Es gibt ein Phänomen bei Sternen, die sehr weit entfernt sind, nämlich dass man sie oft nur sehen kann, wenn man sie nicht direkt ansieht – denn sobald man sie fokussiert, verschwinden sie auf einmal. Schaut man knapp daneben, erscheinen sie wieder, aber eben nur unscharf.
Das hat mit den Stäbchen und Zäpfchen in unserer Netzhaut zu tun: Der Bereich namens gelber Fleck, mit dem wir scharf sehen können, besteht aus einer hohen Dichte an Zäpfchen, die für das Farbensehen verantwortlich sind, sich aber mit schwachem Licht schwer tun. Die Folge: Trifft ein nur schwach leuchtender Stern auf unseren gelben Fleck, können die Zäpfchen sein Licht nicht erfassen und er wird einfach “herausgerechnet”. Als gäbe es ihn auf einmal gar nicht mehr.
Dieses Phänomen kam mir in den Sinn, als ich darüber nachgedacht habe, wieso ich nur indirekt zu erkennen scheine, was ich wirklich will, was mich erfüllt und glücklich macht.
Mein Fokus geht verloren
Ja, was will ich eigentlich? Das ist eine Frage, an der ich immer wieder hängenbleibe. Dabei könnte es so einfach sein: Ich kann mich sehr leicht von Menschen inspirieren lassen, die voller Überzeugung ihr Ding machen, genauso von Themen, die mich kreativ ansprechen – dann spüre ich, wie mein Herz aufgeht und alles in mir Hell yeah! ruft.
Aber sobald ich versuche meinen Fokus darauf zu richten, was ich mit meinem eigenen Leben anstellen will, kann ich diese Inspirationen nicht mehr greifen. Dann sitze ich ratlos vor meinem leeren Blatt Papier, auf das ich all meine Ideen brainstormen wollte.

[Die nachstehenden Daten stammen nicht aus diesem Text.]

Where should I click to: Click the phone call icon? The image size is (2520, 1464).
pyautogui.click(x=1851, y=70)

Dann fällt es mir sogar auf einmal schwer zu sagen, was mir überhaupt wirklich Spaß macht.
Es ist, als ob ich mich von anderen inspirieren lassen kann, auch mal vage träumen darf, aber sobald es konkret wird, laufe ich auf einmal wie in dichten Nebel und kann die Sterne, die mir den Weg weisen sollten, nicht mehr sehen.
Wieder klar sehen lernen
Aber ohne eine eigene klare Vision, was ich vom Leben eigentlich will, habe ich immer wieder das Problem, dass ich mit der Masse mitlaufe, mich ausschließlich an äußeren Erwartungen orientiere, selbst wenn ich weiß, dass es mich selbst nicht glücklich macht.

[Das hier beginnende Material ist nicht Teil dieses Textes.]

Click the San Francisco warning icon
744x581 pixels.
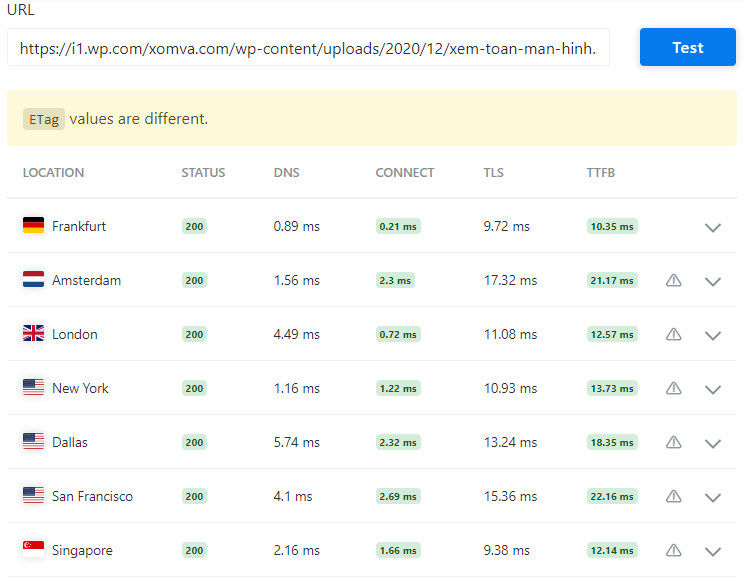coord(674,497)
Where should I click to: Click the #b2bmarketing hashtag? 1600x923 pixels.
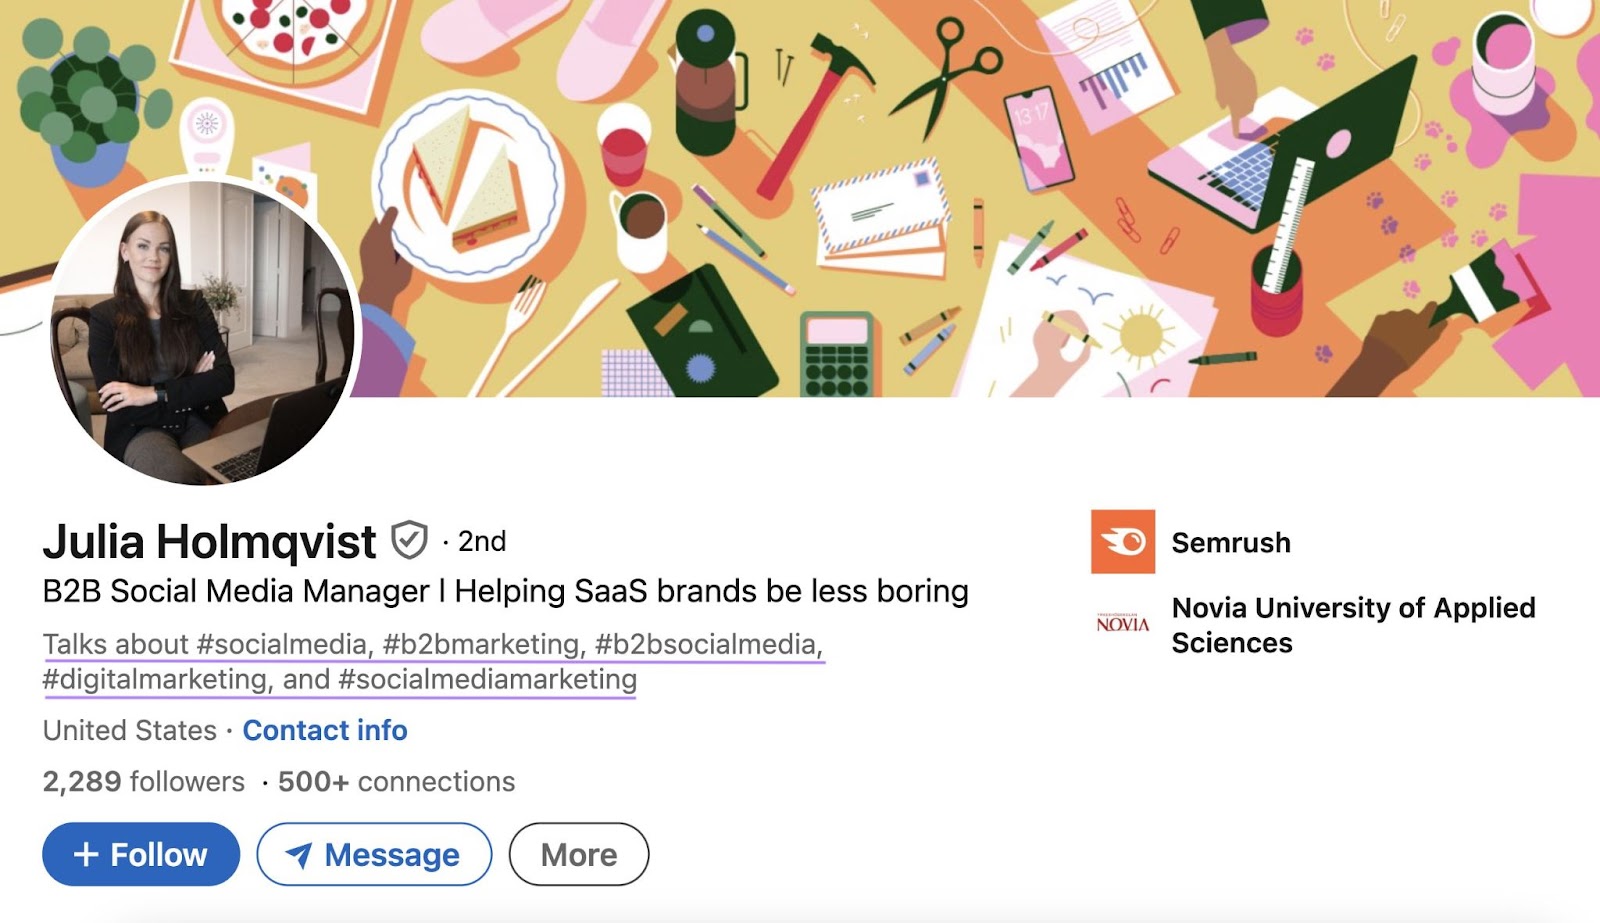coord(478,644)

Ich habe eine Weile gebraucht zu erkennen, dass das wohl genau so beabsichtigt ist: Denn immer wenn ich versuche mich auf das zu konzentrieren, was ich will, um es dann auch zu erreichen, verliere ich buchstäblich den Fokus – und zwar weil ich mich dann auf einer tiefen Ebene sofort daran erinnere, dass es früher als Kind nicht erwünscht war mein eigenes Ding zu machen, ganz im Gegenteil. Ich hatte zu wollen, was die anderen wollten, verfügbar zu sein für sie anstatt mich auf meine eigene Erfüllung auszurichten und diese zu verfolgen.
Diese alten Programme wirken immer noch nach und verhindern auch heute noch, dass ich klar erkenne, was ich für mich will. Ich muss wohl erst diese innere Blockade aus dem Weg räumen, um endlich meine Sterne sehen und, genauso wichtig, ihnen auch folgen zu können.